→ **ASSIGNMENT**:
Each line of the data below that holds the word "empty" is to be reported in full.

→ **DATASET EXCERPTS**:
++++++++

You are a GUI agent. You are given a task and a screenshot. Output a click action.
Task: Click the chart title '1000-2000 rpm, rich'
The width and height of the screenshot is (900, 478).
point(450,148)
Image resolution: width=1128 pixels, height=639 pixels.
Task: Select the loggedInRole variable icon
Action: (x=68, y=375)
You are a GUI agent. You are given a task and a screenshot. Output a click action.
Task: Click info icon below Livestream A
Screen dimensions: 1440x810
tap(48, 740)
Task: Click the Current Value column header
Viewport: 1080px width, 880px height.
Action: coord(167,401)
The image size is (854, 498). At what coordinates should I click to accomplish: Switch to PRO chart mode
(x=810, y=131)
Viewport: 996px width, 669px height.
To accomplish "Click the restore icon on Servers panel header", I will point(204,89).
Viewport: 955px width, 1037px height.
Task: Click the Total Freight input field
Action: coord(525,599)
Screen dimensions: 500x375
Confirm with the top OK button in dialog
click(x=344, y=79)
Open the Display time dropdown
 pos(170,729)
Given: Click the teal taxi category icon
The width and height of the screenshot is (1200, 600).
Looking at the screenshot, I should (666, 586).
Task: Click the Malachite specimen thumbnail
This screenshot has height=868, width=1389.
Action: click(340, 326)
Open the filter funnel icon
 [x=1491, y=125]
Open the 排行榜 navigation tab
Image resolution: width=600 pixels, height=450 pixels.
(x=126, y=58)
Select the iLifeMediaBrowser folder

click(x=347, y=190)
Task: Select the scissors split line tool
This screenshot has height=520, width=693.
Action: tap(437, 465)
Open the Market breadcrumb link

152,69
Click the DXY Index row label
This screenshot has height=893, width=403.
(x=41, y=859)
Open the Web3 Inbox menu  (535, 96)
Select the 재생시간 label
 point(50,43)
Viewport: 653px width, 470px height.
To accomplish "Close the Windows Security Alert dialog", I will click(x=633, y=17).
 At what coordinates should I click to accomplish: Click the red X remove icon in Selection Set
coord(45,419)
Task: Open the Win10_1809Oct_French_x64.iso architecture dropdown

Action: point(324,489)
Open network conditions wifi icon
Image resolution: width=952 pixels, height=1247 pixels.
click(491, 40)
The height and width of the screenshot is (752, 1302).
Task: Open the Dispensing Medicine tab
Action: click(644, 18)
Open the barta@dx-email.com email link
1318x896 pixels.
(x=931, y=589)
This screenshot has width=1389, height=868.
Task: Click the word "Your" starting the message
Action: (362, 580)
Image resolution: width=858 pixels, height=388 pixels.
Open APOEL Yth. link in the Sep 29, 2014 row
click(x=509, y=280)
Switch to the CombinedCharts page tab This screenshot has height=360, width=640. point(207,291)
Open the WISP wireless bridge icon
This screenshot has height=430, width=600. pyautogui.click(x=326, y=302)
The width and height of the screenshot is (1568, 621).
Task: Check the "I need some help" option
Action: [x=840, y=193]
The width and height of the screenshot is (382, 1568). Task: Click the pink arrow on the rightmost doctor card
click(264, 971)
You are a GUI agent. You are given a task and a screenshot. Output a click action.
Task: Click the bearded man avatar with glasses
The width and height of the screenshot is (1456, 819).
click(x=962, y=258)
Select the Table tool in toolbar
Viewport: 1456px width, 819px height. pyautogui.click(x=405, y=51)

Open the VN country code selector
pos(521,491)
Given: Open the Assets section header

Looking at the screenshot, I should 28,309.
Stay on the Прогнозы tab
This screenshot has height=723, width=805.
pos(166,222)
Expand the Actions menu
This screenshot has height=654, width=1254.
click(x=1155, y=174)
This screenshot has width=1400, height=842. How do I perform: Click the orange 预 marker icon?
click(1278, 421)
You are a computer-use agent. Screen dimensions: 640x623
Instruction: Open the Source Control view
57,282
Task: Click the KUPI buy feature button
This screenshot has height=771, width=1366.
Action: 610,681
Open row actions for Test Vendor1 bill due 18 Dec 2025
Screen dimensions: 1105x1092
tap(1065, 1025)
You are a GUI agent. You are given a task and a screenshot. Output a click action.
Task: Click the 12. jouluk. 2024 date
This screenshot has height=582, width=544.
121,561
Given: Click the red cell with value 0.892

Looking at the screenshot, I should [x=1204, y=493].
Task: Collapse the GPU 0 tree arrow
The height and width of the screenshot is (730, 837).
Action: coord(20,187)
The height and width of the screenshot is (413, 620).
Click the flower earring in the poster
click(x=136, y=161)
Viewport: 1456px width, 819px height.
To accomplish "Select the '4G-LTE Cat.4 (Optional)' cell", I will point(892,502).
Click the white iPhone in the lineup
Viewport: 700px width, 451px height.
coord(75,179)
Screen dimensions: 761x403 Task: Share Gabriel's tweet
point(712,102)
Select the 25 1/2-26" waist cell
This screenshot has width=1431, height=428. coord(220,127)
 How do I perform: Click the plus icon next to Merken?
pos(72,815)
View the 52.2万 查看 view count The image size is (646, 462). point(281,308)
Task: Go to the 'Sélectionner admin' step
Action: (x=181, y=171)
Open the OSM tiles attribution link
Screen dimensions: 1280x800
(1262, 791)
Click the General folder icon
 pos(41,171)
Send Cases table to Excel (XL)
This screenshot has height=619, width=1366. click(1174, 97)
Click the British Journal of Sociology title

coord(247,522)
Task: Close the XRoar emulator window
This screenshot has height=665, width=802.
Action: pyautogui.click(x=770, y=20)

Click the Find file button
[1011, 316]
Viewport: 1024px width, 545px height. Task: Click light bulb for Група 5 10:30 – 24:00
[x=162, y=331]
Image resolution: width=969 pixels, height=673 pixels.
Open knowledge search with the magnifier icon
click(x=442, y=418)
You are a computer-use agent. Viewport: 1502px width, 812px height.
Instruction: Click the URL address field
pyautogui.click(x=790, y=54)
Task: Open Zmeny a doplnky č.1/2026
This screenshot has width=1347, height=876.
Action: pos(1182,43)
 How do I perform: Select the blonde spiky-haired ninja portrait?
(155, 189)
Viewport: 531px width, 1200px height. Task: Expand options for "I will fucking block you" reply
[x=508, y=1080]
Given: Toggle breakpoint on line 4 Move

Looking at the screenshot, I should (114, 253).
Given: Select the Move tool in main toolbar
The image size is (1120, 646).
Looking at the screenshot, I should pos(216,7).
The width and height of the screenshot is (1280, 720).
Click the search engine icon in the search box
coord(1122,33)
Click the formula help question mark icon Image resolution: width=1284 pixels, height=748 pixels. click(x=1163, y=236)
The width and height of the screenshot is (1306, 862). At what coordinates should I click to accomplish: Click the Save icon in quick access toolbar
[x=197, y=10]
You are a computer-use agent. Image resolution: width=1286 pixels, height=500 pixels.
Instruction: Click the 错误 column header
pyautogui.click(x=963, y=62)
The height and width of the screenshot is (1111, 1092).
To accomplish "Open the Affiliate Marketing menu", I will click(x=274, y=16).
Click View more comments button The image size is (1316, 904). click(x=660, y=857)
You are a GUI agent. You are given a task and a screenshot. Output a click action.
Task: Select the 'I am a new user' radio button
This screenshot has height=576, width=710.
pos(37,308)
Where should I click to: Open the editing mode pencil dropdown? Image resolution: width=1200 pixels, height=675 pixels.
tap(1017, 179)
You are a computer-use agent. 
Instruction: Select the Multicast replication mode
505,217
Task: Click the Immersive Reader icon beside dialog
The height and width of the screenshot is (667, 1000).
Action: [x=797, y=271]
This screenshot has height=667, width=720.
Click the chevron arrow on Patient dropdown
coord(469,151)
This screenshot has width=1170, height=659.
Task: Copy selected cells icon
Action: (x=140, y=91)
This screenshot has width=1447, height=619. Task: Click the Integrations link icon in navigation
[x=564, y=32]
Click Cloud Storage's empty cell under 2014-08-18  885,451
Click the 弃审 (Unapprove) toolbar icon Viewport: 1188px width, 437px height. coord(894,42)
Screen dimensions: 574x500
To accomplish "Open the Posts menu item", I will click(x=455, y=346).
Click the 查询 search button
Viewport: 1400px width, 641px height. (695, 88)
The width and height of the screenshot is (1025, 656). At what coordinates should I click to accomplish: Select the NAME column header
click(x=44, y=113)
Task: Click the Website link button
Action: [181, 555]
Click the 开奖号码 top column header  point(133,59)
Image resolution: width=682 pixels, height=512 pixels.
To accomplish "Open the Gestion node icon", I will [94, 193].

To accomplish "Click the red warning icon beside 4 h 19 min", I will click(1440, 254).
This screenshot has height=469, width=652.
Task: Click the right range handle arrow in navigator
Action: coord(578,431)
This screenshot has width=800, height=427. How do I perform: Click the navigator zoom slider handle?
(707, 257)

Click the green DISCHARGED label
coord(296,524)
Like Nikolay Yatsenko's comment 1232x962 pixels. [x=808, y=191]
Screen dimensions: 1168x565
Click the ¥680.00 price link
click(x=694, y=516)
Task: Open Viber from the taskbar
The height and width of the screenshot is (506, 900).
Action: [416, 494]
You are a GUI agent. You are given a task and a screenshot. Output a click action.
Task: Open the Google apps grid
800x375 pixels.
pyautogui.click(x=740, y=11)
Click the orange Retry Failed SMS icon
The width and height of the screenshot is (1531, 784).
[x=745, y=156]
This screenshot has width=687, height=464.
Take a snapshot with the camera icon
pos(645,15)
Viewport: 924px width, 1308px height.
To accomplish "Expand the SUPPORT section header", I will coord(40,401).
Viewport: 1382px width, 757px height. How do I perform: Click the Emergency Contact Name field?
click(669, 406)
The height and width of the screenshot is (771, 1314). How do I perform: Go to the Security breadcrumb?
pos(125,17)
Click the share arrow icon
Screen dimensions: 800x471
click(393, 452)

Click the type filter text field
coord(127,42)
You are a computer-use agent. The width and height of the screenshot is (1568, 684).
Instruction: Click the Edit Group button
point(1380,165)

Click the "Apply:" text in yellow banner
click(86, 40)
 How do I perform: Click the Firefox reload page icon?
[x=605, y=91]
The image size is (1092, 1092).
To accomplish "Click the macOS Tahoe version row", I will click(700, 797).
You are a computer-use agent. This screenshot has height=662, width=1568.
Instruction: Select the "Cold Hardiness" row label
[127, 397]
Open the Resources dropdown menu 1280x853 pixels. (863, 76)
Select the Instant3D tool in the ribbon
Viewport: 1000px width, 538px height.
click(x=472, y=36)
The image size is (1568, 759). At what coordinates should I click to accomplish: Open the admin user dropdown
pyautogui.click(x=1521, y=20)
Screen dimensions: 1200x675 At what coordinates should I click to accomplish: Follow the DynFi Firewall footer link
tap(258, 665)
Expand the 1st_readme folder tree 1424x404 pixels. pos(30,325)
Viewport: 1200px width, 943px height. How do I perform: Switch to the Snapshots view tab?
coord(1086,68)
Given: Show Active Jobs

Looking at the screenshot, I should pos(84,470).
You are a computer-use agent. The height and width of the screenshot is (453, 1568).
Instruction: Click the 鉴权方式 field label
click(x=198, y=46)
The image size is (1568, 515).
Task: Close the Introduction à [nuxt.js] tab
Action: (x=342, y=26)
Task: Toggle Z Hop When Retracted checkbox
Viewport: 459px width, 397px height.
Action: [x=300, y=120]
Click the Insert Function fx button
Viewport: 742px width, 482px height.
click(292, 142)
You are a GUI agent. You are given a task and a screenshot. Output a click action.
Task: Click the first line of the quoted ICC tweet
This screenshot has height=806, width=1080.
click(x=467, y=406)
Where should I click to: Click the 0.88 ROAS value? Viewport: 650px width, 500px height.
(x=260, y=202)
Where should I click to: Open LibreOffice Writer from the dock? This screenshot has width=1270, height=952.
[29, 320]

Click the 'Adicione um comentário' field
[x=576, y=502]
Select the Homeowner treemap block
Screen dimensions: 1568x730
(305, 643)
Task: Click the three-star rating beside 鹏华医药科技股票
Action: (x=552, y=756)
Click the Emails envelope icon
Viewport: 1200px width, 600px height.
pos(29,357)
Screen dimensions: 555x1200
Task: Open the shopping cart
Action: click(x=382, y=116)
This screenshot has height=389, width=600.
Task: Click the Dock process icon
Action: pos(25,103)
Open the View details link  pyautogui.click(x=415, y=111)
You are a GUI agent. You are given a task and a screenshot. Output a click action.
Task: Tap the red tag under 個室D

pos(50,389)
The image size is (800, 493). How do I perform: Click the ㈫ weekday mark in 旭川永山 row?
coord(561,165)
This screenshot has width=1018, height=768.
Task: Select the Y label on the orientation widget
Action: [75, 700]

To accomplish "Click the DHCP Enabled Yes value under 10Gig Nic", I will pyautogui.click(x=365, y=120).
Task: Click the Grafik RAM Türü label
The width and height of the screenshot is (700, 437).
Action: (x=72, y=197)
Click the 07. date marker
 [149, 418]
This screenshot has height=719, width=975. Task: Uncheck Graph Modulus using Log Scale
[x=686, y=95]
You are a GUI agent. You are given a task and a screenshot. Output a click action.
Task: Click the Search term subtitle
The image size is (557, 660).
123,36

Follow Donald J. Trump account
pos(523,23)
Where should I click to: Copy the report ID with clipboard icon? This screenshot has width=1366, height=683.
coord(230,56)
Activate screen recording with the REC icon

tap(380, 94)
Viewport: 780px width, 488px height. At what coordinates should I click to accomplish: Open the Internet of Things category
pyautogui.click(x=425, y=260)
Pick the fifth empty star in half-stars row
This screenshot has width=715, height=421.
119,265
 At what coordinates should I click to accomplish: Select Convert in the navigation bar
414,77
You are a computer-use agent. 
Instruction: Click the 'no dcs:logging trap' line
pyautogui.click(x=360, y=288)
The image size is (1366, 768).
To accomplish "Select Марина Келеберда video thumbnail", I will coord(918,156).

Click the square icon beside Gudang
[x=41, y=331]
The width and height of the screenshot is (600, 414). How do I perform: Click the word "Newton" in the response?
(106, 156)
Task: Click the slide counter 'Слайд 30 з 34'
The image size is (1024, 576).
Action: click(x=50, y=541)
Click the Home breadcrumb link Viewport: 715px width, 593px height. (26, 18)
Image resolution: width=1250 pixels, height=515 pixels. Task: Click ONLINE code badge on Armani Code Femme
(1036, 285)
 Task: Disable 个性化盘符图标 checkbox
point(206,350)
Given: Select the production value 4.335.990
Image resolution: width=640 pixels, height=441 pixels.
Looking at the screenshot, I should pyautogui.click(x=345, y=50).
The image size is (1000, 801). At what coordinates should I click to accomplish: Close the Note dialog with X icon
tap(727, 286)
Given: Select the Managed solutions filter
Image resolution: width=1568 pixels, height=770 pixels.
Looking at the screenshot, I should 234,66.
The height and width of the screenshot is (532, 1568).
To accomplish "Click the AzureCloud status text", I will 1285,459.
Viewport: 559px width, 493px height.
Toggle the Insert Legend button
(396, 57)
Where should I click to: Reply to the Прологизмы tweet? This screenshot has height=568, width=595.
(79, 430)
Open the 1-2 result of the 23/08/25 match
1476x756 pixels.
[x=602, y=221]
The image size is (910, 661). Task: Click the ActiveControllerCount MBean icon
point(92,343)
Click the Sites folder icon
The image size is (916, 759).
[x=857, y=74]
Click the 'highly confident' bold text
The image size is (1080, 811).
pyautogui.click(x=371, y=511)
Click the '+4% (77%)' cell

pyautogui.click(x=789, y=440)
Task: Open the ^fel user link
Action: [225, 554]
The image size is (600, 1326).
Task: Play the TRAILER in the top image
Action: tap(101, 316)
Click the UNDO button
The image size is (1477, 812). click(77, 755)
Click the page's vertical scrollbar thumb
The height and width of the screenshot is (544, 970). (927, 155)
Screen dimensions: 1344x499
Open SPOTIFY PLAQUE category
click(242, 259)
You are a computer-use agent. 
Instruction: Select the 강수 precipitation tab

++++++++

→ **RESULT**:
Click Cloud Storage's empty cell under 2014-08-18  885,451
Pick the fifth empty star in half-stars row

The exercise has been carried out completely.